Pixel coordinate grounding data
┏━━

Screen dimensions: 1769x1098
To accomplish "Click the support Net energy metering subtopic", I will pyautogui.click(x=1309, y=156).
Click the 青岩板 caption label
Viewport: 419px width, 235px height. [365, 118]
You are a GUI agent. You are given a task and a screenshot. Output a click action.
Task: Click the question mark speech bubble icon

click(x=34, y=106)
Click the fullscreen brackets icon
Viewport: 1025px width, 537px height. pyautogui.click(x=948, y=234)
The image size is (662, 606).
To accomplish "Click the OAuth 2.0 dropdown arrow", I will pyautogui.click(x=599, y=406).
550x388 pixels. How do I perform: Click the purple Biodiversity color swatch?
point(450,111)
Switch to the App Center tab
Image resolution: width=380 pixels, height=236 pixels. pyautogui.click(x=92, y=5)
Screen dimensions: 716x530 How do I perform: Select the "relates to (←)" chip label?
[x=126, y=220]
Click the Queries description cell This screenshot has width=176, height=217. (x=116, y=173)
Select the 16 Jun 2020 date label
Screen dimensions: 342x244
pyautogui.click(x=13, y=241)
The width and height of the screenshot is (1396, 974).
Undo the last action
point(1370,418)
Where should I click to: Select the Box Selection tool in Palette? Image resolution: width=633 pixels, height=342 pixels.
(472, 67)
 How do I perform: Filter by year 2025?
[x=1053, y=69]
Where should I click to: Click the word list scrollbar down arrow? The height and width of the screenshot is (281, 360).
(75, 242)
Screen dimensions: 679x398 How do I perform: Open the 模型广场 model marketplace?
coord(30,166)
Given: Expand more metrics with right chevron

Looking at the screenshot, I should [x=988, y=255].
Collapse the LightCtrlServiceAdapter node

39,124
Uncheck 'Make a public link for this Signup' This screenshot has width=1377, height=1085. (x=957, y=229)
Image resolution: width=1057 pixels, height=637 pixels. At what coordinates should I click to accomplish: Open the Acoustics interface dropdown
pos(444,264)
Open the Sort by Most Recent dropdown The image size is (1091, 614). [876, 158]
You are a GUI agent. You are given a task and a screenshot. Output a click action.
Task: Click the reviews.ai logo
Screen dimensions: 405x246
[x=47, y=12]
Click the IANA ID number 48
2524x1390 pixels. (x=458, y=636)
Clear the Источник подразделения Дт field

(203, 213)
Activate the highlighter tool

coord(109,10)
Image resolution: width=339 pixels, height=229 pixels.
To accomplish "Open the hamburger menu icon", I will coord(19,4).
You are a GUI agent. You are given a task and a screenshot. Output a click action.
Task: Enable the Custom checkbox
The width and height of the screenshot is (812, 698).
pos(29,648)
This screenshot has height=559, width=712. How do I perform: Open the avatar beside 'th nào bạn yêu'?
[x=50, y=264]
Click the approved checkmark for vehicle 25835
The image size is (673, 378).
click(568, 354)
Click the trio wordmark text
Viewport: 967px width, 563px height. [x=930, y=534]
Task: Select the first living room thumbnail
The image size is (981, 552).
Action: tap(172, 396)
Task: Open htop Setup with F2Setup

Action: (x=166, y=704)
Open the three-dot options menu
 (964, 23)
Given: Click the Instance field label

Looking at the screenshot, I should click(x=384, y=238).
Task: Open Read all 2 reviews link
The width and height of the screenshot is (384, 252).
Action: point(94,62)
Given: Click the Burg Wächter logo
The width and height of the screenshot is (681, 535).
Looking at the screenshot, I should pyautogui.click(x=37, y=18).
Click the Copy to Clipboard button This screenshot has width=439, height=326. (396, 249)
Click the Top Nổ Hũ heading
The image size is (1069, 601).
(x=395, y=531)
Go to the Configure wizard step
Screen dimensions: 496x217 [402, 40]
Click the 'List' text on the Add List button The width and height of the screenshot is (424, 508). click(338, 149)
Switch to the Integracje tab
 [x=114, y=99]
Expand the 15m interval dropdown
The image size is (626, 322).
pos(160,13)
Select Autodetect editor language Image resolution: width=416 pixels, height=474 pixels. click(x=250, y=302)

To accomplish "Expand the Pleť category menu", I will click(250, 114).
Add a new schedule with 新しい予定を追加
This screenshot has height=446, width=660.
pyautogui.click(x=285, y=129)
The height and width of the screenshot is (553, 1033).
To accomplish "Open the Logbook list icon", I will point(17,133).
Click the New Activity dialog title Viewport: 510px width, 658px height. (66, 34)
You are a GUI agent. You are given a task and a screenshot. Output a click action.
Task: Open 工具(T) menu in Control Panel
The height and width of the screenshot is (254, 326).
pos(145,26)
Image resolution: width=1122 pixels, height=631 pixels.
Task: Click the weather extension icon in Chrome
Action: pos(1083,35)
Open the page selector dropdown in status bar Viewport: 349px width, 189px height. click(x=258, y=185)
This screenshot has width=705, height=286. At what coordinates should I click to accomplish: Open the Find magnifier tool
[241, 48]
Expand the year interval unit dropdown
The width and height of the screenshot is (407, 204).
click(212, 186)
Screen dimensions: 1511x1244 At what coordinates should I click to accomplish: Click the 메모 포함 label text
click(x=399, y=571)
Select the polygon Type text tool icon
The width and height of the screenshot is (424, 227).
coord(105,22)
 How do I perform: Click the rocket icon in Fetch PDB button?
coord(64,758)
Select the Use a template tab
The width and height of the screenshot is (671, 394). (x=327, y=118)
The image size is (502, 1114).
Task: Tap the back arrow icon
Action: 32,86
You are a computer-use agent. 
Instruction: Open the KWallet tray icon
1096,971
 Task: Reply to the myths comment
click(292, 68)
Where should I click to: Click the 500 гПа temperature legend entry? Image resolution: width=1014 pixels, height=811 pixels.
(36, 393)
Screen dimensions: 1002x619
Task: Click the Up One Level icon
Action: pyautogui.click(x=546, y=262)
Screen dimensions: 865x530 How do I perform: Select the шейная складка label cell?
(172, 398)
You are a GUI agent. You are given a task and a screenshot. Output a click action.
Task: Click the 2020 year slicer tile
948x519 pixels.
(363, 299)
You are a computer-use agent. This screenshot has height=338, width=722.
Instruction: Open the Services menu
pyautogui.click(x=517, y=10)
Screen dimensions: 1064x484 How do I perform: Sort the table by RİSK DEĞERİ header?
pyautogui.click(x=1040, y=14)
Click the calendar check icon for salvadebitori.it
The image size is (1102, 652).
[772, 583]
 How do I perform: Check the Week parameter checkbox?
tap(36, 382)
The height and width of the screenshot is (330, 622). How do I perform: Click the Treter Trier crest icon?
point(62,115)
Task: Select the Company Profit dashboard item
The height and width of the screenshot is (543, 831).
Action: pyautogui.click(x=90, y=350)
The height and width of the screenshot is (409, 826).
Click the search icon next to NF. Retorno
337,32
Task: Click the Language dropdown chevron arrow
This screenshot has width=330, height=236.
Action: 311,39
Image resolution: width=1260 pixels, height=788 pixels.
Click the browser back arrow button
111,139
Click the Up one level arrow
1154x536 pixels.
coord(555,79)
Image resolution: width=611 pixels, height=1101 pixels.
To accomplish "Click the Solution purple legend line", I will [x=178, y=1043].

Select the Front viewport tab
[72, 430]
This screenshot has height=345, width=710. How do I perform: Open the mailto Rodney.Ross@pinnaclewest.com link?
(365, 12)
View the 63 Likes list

┗━━

#### Task brief:
Work through the records line by line and tally those with the word "computer". Report only the total.

#### Solved problem:
2